[DIRECTIVE] Please rewrite each line of the items below as a string in a JSON list, one string per line, and leave out blank lines.
────────────────────────────────────────
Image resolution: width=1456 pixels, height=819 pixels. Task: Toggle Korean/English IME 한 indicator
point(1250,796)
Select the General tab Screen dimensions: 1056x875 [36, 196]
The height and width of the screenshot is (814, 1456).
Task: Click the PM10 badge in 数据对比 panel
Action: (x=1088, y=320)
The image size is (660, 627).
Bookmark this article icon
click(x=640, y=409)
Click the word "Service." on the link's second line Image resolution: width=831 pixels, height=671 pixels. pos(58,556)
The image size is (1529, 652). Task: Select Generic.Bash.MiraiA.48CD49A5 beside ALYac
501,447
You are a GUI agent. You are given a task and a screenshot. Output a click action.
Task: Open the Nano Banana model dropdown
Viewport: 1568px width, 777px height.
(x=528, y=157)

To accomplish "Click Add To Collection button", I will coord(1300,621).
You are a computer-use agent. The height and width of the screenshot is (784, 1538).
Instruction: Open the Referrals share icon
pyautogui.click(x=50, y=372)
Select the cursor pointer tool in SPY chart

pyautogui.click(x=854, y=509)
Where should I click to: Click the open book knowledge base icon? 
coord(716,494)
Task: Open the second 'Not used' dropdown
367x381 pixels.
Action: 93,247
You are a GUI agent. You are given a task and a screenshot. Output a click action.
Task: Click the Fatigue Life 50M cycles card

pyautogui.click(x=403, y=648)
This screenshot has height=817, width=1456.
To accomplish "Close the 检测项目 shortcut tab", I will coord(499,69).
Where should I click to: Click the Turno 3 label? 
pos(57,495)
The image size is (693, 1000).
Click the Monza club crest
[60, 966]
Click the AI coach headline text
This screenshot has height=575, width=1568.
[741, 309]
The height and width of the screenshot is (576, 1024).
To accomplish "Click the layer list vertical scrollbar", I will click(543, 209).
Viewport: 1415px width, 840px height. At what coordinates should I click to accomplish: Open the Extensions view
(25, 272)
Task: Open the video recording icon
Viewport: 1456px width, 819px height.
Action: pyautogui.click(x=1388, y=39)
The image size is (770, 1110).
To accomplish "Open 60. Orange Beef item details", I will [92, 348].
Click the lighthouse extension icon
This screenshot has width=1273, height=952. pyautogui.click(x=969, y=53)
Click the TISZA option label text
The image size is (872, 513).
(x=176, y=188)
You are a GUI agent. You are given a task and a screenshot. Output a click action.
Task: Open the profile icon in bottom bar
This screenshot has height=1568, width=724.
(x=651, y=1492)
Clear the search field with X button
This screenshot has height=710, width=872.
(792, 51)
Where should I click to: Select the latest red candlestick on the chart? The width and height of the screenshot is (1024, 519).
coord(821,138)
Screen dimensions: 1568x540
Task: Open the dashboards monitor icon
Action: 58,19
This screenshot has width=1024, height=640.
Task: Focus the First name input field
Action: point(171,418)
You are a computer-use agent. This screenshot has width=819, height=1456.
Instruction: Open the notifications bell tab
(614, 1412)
────────────────────────────────────────
[CORRECT ANSWER]
[
  "Image resolution: width=1456 pixels, height=819 pixels. Task: Toggle Korean/English IME 한 indicator",
  "point(1250,796)",
  "Select the General tab Screen dimensions: 1056x875 [36, 196]",
  "The height and width of the screenshot is (814, 1456).",
  "Task: Click the PM10 badge in 数据对比 panel",
  "Action: (x=1088, y=320)",
  "The image size is (660, 627).",
  "Bookmark this article icon",
  "click(x=640, y=409)",
  "Click the word \"Service.\" on the link's second line Image resolution: width=831 pixels, height=671 pixels. pos(58,556)",
  "The image size is (1529, 652). Task: Select Generic.Bash.MiraiA.48CD49A5 beside ALYac",
  "501,447",
  "You are a GUI agent. You are given a task and a screenshot. Output a click action.",
  "Task: Open the Nano Banana model dropdown",
  "Viewport: 1568px width, 777px height.",
  "(x=528, y=157)",
  "To accomplish \"Click Add To Collection button\", I will coord(1300,621).",
  "You are a computer-use agent. The height and width of the screenshot is (784, 1538).",
  "Instruction: Open the Referrals share icon",
  "pyautogui.click(x=50, y=372)",
  "Select the cursor pointer tool in SPY chart",
  "pyautogui.click(x=854, y=509)",
  "Where should I click to: Click the open book knowledge base icon? ",
  "coord(716,494)",
  "Task: Open the second 'Not used' dropdown",
  "367x381 pixels.",
  "Action: 93,247",
  "You are a GUI agent. You are given a task and a screenshot. Output a click action.",
  "Task: Click the Fatigue Life 50M cycles card",
  "pyautogui.click(x=403, y=648)",
  "This screenshot has height=817, width=1456.",
  "To accomplish \"Close the 检测项目 shortcut tab\", I will coord(499,69).",
  "Where should I click to: Click the Turno 3 label? ",
  "pos(57,495)",
  "The image size is (693, 1000).",
  "Click the Monza club crest",
  "[60, 966]",
  "Click the AI coach headline text",
  "This screenshot has height=575, width=1568.",
  "[741, 309]",
  "The height and width of the screenshot is (576, 1024).",
  "To accomplish \"Click the layer list vertical scrollbar\", I will click(543, 209).",
  "Viewport: 1415px width, 840px height. At what coordinates should I click to accomplish: Open the Extensions view",
  "(25, 272)",
  "Task: Open the video recording icon",
  "Viewport: 1456px width, 819px height.",
  "Action: pyautogui.click(x=1388, y=39)",
  "The image size is (770, 1110).",
  "To accomplish \"Open 60. Orange Beef item details\", I will [92, 348].",
  "Click the lighthouse extension icon",
  "This screenshot has width=1273, height=952. pyautogui.click(x=969, y=53)",
  "Click the TISZA option label text",
  "The image size is (872, 513).",
  "(x=176, y=188)",
  "You are a GUI agent. You are given a task and a screenshot. Output a click action.",
  "Task: Open the profile icon in bottom bar",
  "This screenshot has height=1568, width=724.",
  "(x=651, y=1492)",
  "Clear the search field with X button",
  "This screenshot has height=710, width=872.",
  "(792, 51)",
  "Where should I click to: Select the latest red candlestick on the chart? The width and height of the screenshot is (1024, 519).",
  "coord(821,138)",
  "Screen dimensions: 1568x540",
  "Task: Open the dashboards monitor icon",
  "Action: 58,19",
  "This screenshot has width=1024, height=640.",
  "Task: Focus the First name input field",
  "Action: point(171,418)",
  "You are a computer-use agent. This screenshot has width=819, height=1456.",
  "Instruction: Open the notifications bell tab",
  "(614, 1412)"
]